As to density, Lucas argued that, because the existing zoning contains no density-related standards, there was no way for the project to be deemed consistent. The court disagreed with this “literal approach” and instead concluded that the omission of the “the exact word ‘density’ or exact phrase “density-related standards’” in a zoning ordinance “does not necessarily mean that those topics were not discussed with different verbiage.” Although the court did not illuminate what verbiage in the applicable zoning ordinance might demonstrate density, it did note that the 2014 General Plan Update EIR, the project’s Determination of Similarity, and the project’s Findings of Consistency all addressed land use and/or density. And, importantly, Lucas did not file an appeal of the Determination of Similarity conclusions. Therefore, he was “foreclosed from challenging any of [its] commercial cannabis activities/land findings.”

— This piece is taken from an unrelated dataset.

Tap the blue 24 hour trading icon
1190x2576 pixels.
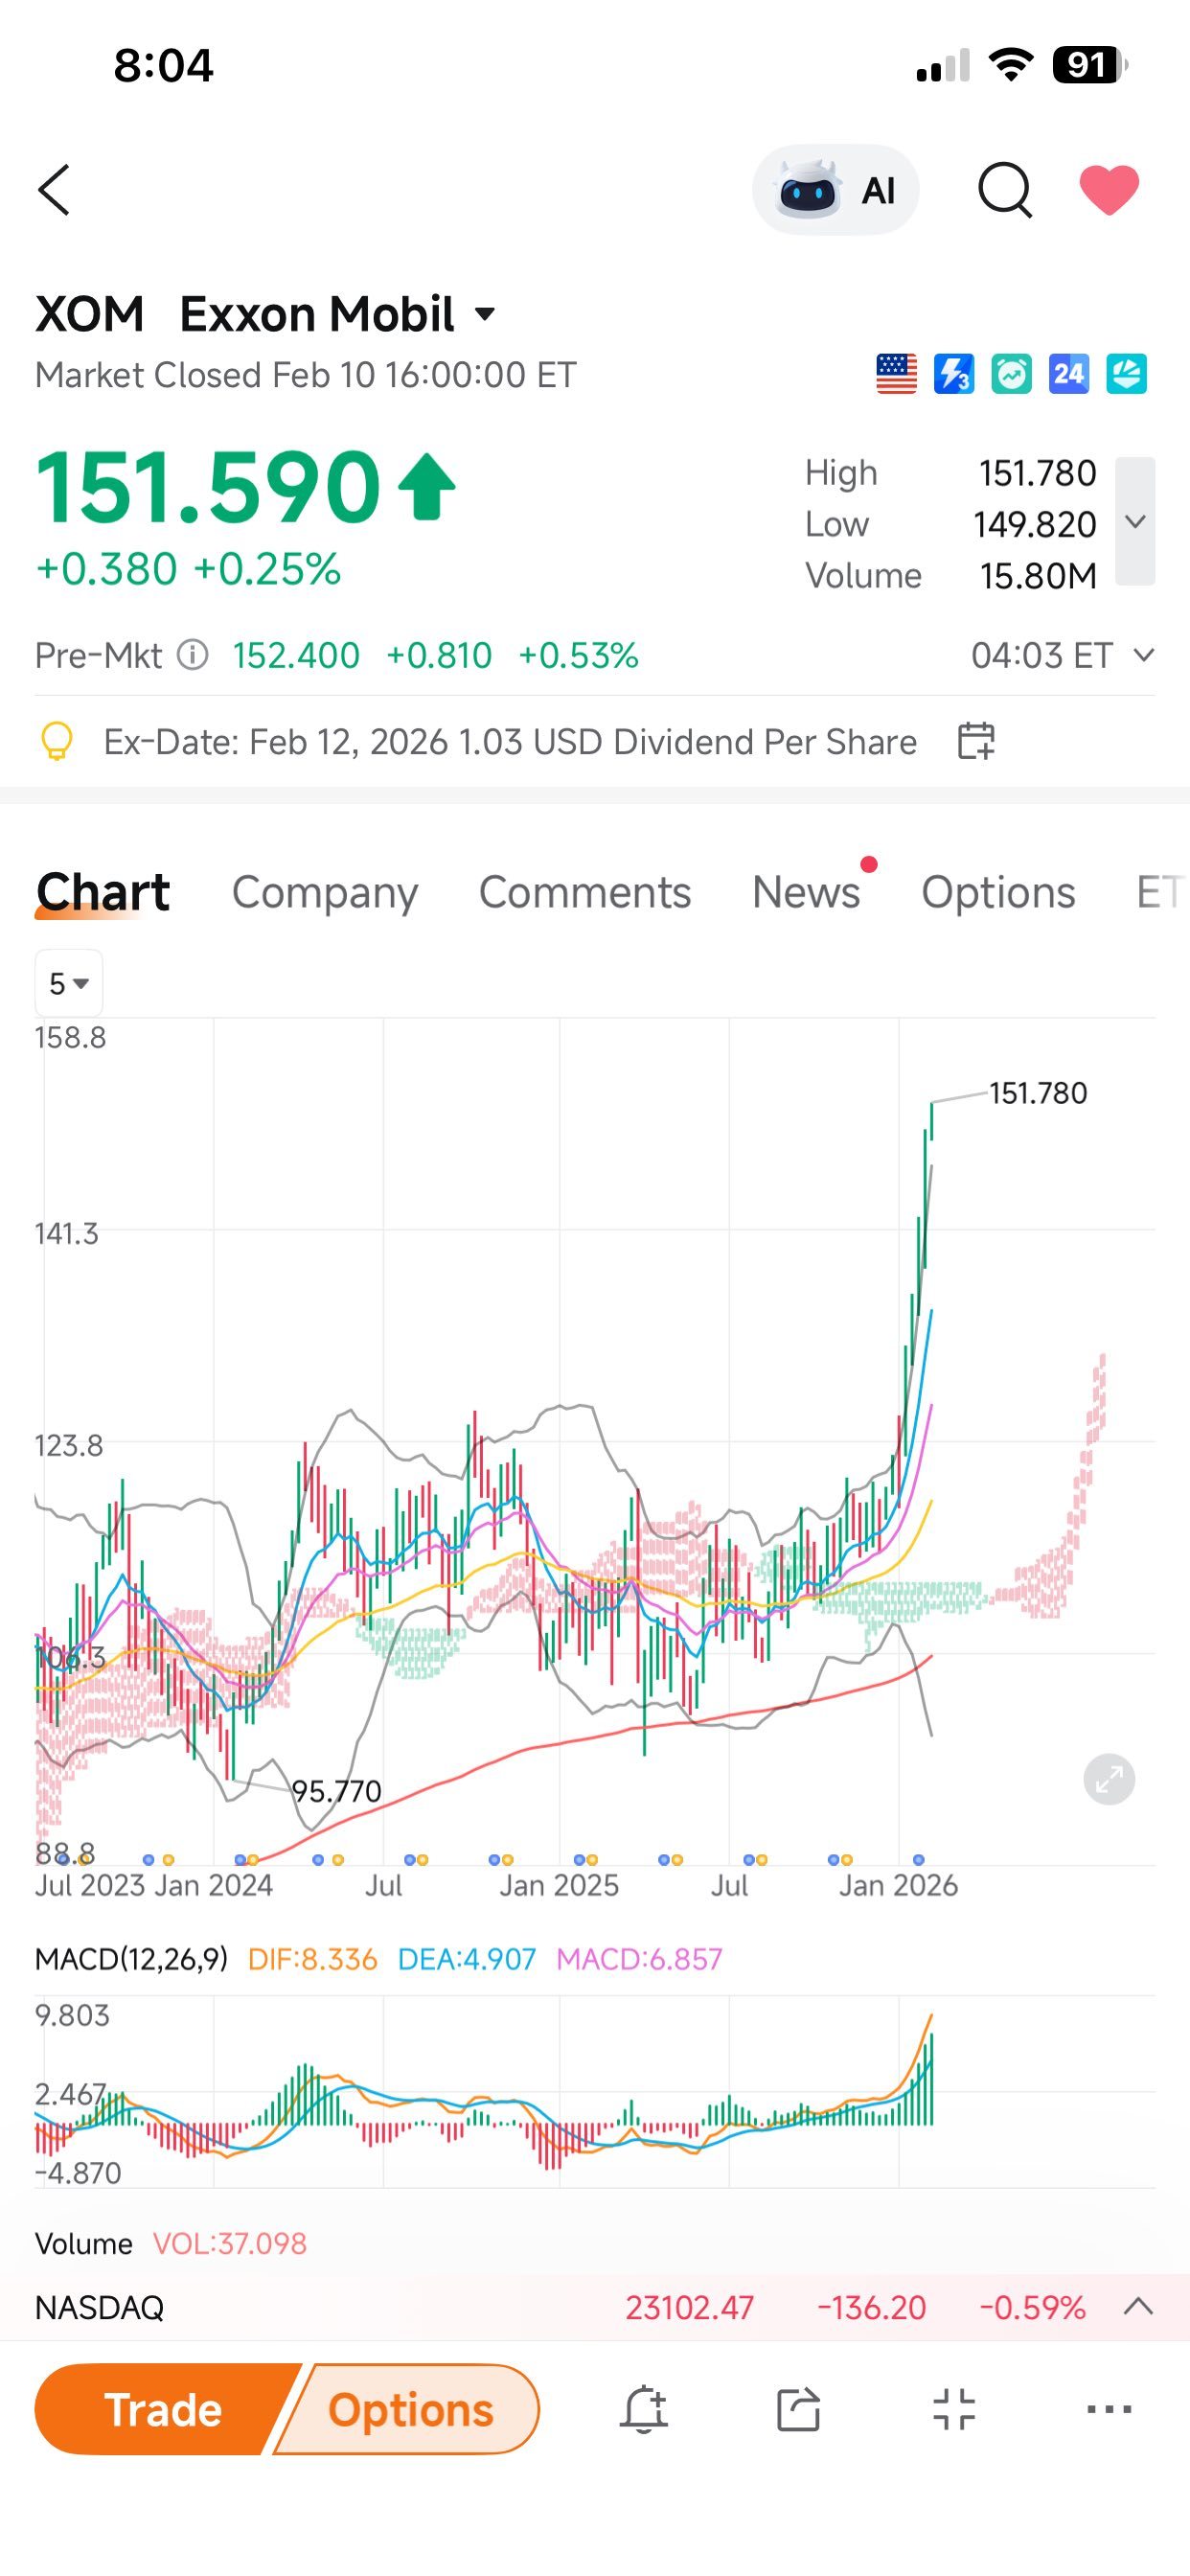click(x=1069, y=374)
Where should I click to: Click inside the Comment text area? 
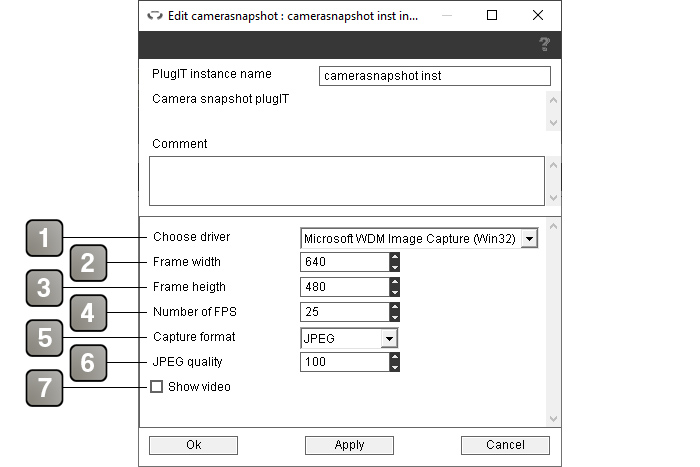tap(347, 181)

On the need for additional environmental review, the court again rebuked Lucas’ “literal approach.” The City’s Determination of Similarity deemed the six types of proposed cannabis land uses “similar to already existing land uses, and as such…covered by the uses contemplated by the 2014 EIR and 2013 General Plan Update.” Thus, just because the 2014 General Plan Update EIR did not contain the explicit words “marijuana” or “cannabis” did not mean it did not address that land use. The court likewise denounced Lucas’ argument that the project presents “unique and peculiar impacts associated with cannabis-related business” because, as it noted, the project itself “does not guarantee anyone the automatic right to establish a cannabis-related business,” it merely “imposes an overlay use on existing zoning” that only provides an opportunity to apply for a business permit. The court again relied on the findings in the Determination of Similarity “that cannabis uses were sufficiently similar to existing uses allowed by the underlying zonig” as substantial evidence supporting the City’s determination.

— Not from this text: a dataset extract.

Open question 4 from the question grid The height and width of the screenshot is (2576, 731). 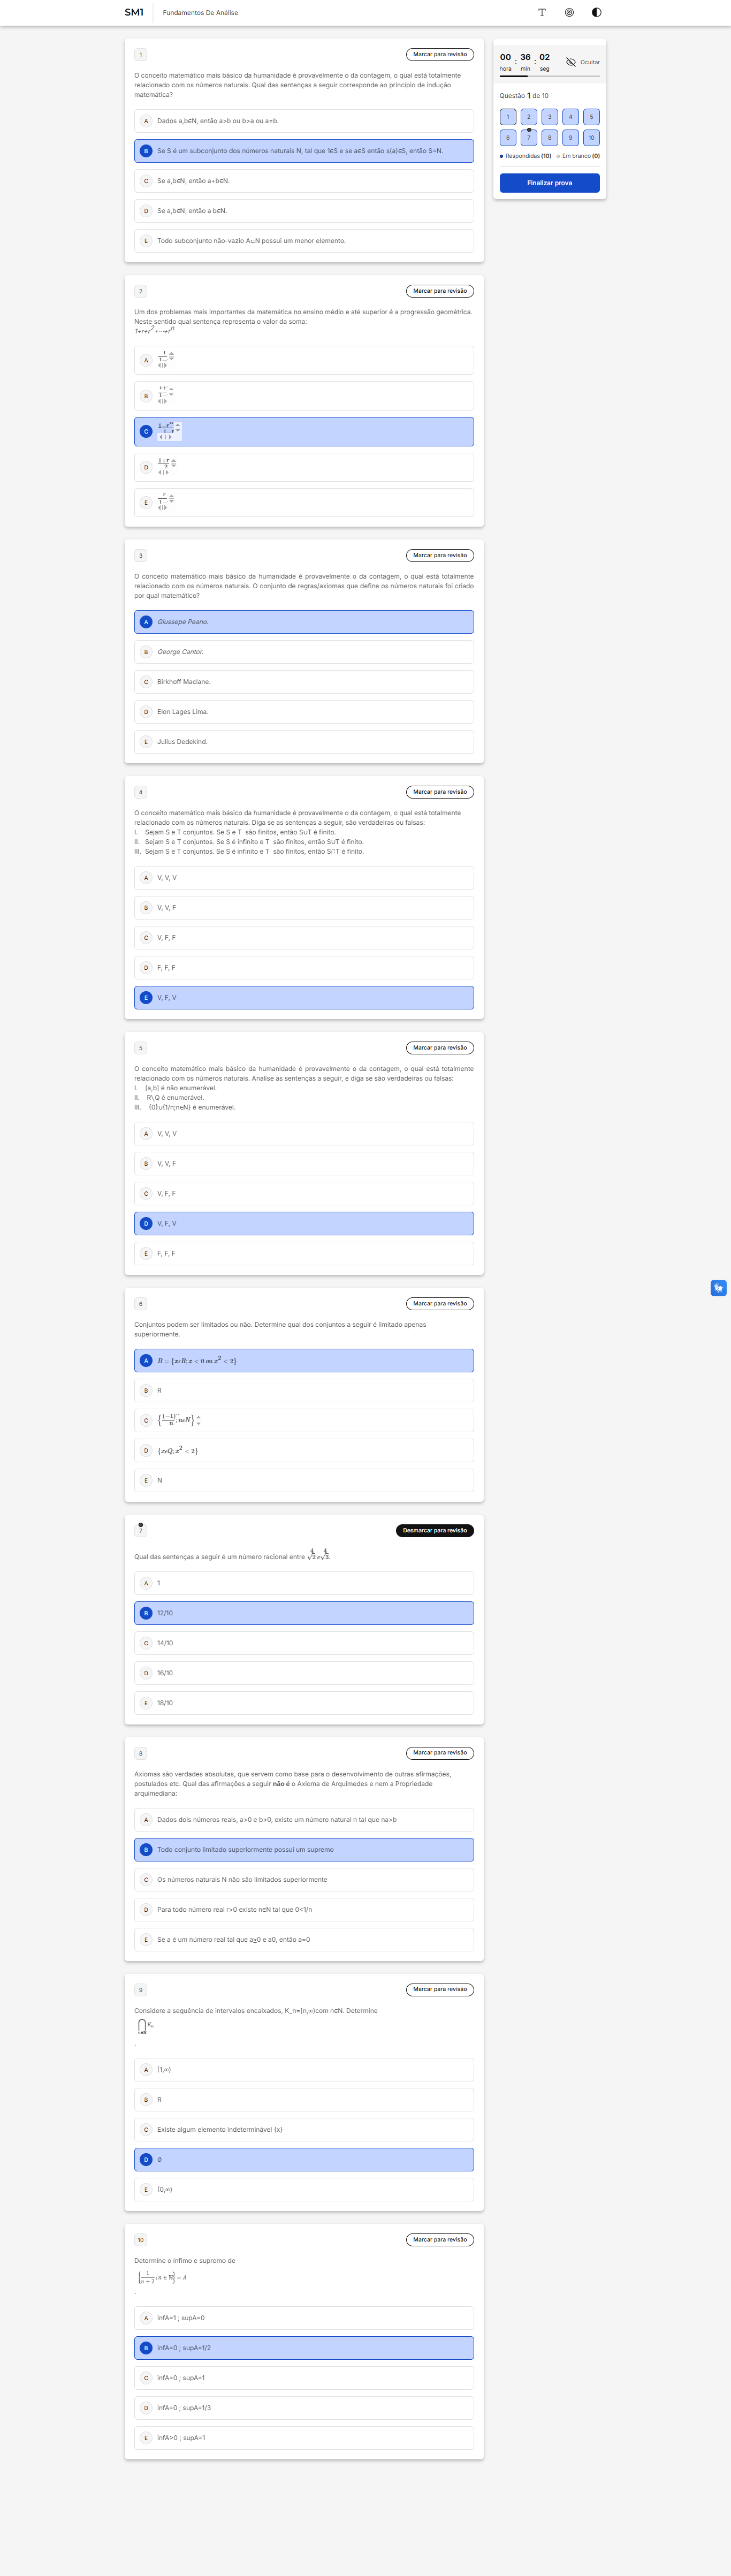(x=570, y=117)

Lastly, Lucas argued that the project’s impacts on “traffic, air quality, greenhouse gas emissions, land use/planning, noise, and public services” did not fall within the scope of the less-than-significant conclusions made in the 2014 General Plan Update EIR. The court addressed each impact area, ultimately concluding that substantial evidence demonstrated that the project would not generate impacts beyond those identified in the 2014 EIR, and that existing mitigation measures and uniform standards applied to the project would reduce or manage any impacts.
Notably, the court found that Lucas’ concern with cannabis cultivation odor was addressed by the City’s municipal code regulating odor control devices. It also found that cultivation-related energy use, which petitioner claimed would result in “‘extraordinary [greenhouse gas emissions] impacts,’” could be dealt with through development standards, similarly to “other uses that could be developed in the Overlay District subareas.” On noise emitted by backup generators used in cannabis operations, the court opined that “[s]urely back-up generators are also utilized by other retail stores or manufacturers in times of a power outage.” And, in response to Lucas’ claim that the project would result in a greater impact on police services than analyzed in the 2014 General Plan Update EIR, the court noted in particular that “[t]he project would not result in the need for additional police protection facilities.”